What is needed is a word-for-word transcription of every record below.

■ RECORDS SHOWN ■
◆ ◆ ◆ ◆

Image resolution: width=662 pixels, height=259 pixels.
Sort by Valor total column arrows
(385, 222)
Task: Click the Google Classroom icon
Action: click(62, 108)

◆ ◆ ◆ ◆

■ SOLUTION BELOW ■
Image resolution: width=662 pixels, height=259 pixels.
Sort by Valor total column arrows
(385, 222)
Task: Click the Google Classroom icon
Action: click(62, 108)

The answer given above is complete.